:: LISTED ENTRIES ::
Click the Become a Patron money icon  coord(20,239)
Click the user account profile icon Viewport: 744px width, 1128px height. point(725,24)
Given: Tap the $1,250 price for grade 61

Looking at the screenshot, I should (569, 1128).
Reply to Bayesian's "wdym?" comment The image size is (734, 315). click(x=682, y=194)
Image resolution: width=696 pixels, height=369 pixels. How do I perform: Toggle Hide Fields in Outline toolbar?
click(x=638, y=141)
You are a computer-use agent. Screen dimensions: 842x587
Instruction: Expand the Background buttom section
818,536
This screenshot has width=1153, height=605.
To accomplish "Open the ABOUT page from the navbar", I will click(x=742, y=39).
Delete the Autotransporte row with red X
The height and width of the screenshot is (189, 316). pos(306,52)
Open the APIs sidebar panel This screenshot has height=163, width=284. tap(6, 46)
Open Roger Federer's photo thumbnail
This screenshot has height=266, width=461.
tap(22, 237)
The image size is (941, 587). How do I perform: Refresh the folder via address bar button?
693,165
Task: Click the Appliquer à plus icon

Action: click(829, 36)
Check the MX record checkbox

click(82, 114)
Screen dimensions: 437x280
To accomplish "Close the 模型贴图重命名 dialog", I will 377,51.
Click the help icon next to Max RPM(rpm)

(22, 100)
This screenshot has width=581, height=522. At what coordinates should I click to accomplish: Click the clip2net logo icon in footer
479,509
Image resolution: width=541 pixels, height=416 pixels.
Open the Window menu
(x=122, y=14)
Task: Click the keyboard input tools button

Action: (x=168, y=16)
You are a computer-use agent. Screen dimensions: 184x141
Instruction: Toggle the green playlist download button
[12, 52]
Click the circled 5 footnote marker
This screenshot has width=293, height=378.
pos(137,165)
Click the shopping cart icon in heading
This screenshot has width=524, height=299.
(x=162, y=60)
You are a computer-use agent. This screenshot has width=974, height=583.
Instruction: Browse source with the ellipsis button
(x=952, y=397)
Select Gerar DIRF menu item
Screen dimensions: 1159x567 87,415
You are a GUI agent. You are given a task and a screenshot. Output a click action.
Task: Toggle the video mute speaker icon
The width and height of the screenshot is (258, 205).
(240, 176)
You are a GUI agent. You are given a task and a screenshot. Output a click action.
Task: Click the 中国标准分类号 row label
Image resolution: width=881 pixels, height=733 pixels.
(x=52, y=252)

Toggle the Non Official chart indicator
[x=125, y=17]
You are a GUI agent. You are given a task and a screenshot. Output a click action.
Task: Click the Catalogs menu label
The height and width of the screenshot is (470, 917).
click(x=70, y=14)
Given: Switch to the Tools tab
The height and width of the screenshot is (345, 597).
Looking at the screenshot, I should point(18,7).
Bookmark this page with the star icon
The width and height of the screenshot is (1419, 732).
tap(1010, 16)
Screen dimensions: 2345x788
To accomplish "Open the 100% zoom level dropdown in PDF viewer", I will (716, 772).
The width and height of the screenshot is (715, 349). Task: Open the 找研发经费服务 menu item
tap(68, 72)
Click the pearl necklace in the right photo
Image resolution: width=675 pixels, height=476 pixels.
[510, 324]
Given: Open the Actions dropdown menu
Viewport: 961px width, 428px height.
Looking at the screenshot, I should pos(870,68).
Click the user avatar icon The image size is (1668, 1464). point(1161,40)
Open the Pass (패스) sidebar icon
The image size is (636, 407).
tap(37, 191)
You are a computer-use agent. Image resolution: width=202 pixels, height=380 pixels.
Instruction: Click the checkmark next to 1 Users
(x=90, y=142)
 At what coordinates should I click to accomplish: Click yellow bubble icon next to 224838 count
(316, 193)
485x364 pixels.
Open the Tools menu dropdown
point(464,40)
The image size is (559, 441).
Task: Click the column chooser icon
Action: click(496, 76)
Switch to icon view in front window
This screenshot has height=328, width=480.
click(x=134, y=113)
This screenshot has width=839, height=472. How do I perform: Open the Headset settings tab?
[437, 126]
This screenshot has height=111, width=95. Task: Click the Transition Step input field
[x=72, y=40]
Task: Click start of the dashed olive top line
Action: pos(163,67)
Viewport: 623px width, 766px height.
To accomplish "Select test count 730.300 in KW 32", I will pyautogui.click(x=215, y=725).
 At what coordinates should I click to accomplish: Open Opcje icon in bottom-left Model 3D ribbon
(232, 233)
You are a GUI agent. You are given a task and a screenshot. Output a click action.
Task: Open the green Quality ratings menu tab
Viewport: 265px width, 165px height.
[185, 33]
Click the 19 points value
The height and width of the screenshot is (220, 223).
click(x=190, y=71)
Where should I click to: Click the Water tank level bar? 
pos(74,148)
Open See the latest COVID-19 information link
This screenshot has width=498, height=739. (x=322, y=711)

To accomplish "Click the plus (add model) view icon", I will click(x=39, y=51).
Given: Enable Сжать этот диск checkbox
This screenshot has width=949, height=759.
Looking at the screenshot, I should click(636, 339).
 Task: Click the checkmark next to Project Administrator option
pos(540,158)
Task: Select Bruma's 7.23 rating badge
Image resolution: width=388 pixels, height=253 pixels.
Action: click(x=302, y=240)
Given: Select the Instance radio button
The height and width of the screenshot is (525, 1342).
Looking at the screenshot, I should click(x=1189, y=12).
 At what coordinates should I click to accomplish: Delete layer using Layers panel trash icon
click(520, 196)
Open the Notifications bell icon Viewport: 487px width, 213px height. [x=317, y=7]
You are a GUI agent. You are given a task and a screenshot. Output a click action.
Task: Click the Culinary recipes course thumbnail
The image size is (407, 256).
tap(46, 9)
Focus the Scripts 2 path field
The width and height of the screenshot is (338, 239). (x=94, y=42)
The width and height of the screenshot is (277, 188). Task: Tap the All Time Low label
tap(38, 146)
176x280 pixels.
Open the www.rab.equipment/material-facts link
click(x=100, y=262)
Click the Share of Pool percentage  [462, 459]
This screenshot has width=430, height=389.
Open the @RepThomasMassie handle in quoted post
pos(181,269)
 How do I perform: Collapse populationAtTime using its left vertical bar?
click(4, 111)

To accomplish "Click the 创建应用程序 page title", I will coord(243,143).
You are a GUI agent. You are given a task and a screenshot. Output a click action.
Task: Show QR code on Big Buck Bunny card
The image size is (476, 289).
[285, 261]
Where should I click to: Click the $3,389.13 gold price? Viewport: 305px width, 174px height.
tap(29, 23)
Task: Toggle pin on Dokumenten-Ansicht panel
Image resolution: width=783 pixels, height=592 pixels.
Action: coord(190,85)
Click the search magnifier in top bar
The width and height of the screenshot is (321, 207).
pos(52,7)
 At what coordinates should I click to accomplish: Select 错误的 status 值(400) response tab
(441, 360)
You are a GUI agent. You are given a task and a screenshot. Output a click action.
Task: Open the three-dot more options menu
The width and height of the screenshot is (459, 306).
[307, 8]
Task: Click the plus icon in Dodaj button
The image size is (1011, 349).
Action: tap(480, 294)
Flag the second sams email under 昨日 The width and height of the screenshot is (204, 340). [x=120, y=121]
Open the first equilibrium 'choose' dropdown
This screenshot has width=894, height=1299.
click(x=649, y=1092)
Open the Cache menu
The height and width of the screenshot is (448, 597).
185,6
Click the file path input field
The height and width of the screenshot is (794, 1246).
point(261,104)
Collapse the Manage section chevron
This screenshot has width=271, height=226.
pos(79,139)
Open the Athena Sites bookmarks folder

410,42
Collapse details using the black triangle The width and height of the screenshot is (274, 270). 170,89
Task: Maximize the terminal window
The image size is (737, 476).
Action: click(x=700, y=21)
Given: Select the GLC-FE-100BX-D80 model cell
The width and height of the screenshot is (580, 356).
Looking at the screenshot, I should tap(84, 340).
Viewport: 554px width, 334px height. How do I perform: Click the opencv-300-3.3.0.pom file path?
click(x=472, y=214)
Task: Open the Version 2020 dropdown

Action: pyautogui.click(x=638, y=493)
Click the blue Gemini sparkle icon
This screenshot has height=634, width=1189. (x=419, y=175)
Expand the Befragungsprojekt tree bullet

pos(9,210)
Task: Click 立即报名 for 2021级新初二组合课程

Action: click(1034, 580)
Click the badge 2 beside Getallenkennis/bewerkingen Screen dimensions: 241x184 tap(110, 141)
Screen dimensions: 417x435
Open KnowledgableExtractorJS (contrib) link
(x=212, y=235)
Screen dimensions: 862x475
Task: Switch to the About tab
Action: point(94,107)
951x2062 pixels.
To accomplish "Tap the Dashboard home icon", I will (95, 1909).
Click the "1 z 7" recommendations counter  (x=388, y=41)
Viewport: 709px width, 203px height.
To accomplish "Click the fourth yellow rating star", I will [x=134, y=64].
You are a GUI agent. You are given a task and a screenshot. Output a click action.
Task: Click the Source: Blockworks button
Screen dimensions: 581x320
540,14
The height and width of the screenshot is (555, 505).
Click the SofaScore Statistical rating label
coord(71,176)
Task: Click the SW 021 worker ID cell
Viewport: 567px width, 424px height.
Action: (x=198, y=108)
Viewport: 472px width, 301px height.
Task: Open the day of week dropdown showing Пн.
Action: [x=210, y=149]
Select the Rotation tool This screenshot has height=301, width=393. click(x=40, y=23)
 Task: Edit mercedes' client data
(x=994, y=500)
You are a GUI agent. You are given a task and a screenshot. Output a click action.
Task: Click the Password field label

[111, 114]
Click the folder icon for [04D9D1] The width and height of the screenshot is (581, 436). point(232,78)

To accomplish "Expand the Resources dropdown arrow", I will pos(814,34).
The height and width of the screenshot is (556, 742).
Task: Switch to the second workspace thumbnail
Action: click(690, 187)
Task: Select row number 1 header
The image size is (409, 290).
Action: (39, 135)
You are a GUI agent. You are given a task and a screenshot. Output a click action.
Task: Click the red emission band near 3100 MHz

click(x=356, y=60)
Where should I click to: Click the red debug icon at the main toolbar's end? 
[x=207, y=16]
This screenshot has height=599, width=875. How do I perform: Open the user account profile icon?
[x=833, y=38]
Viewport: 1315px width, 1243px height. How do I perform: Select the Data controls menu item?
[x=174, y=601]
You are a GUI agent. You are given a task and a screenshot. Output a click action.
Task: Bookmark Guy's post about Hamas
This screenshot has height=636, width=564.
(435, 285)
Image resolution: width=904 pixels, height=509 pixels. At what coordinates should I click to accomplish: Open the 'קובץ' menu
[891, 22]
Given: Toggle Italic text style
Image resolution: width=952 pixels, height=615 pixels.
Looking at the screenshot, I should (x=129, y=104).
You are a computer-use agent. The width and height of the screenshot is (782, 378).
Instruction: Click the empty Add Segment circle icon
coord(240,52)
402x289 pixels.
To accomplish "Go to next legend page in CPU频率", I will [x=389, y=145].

:: YOUR ASSIGNMENT ::
Count the lines of the records that include the word "computer", please, and report the number alone.

:: SOLVED PROBLEM ::
5